▶ [Aim of the exercise]:
Output exactly the line containing "Download the Alert-84c81db9" and each line after it through the last line of the records, and nothing else.

─── Input ───

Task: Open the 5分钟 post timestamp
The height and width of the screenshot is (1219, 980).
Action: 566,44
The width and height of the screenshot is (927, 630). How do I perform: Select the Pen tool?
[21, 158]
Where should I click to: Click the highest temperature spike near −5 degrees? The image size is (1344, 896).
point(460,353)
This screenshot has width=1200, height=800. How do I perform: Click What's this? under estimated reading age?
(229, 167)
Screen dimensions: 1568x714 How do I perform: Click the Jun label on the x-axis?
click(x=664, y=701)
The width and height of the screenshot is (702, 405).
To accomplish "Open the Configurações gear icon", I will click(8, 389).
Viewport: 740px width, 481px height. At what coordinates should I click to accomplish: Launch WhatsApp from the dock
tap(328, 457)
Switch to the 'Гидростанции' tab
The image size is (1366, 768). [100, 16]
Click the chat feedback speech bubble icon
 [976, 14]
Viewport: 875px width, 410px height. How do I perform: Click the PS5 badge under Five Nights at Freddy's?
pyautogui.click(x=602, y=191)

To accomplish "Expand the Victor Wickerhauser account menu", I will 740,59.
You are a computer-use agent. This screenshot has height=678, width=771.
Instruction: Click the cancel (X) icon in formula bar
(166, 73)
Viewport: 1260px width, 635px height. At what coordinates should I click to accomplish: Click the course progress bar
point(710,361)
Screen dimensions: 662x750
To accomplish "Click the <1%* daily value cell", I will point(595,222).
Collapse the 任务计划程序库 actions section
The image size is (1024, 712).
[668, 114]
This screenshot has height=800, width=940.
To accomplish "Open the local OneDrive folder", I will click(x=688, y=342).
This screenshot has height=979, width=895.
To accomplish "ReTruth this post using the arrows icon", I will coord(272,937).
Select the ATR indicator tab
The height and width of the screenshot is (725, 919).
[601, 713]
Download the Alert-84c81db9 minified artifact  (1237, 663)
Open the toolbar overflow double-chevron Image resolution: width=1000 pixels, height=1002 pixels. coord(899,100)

───

▶ [Finished exercise]:
Download the Alert-84c81db9 minified artifact  (1237, 663)
Open the toolbar overflow double-chevron Image resolution: width=1000 pixels, height=1002 pixels. coord(899,100)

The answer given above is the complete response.